I'll agree that an experienced hobbyist who's familiar with their set up, generally, has no real need for a test kit. I very rarely use mine, so we're on the same page in that regard.

But a newbie, just coming into the hobby, who is trying to find their feet, a test kit is an absolute must. It is possibly the number one piece of kit they need to keep tabs on their system until, like us, they become familiar with the complex processes which go in in an aquarium.

Even guys such as us who don't test much mustn't become complacent. A good example of this is that as fish grow, over time, the bio load increases gradually, especially, if like me, you have a big tank with lots of growing fish. I like to keep tabs once in a while, just for peace of mind, so I can check that my water change schedule is adequate for my ever increasing nitrate creep.
I am not convinced the master test kit is ever a must. If you enjoy working with the chemistry, it's fun. Maybe if you have a stubborn and impulsive, impatient personality, the test kit results can prove what people tell you. I'll grant that.

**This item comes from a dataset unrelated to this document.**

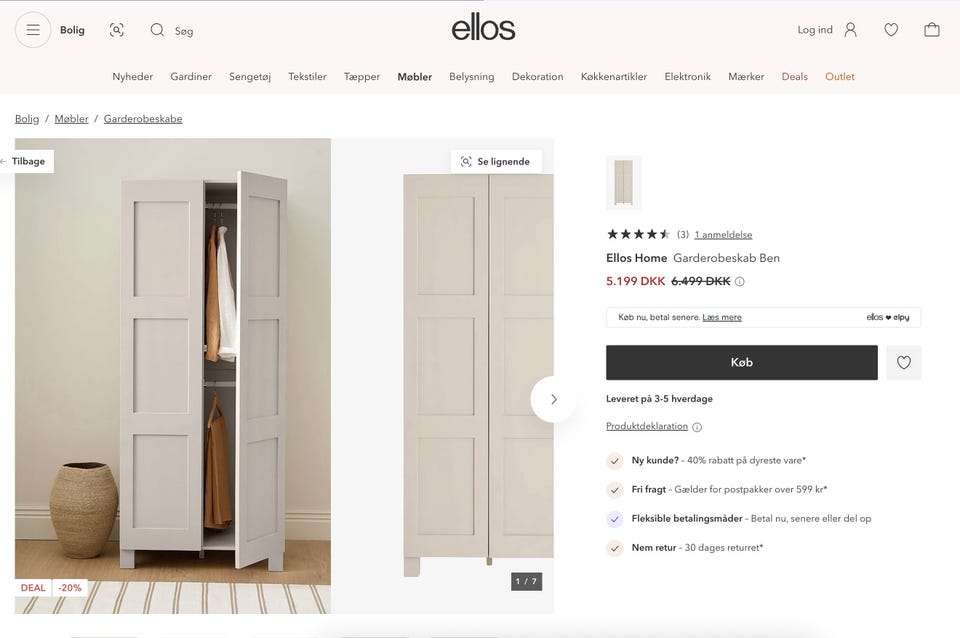
Task: Click price info icon next to 6.499 DKK
Action: (740, 282)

It remains that about midway through my hobby experience, I crashed one tank by overstocking. I don't think a test kit would have helped. My eyes were bigger than that tank, and I impulse bought. I've set up hundreds of tanks, and even as a kid and as a teenager, never had another ammonia crash. I have no special insights now I didn't have when I started as a kid, beyond the need for water changes as they were not suggested way back then. I followed simple rules - stock lightly, and always with the full size of the fish as a baseline. Feed carefully, and with experience and changing research, change water with regularity (30% weekly without fail). These happen to be things you have to do with a test kit anyway.

But if you are patient and organized at all, you don't need a test kit. Don't overstock, grow things and do your chores... I'll wager most people who buy kits use them only when the tank looks like the day after a riot. People who test methodically probably take care of their fish methodically. But it's a debate.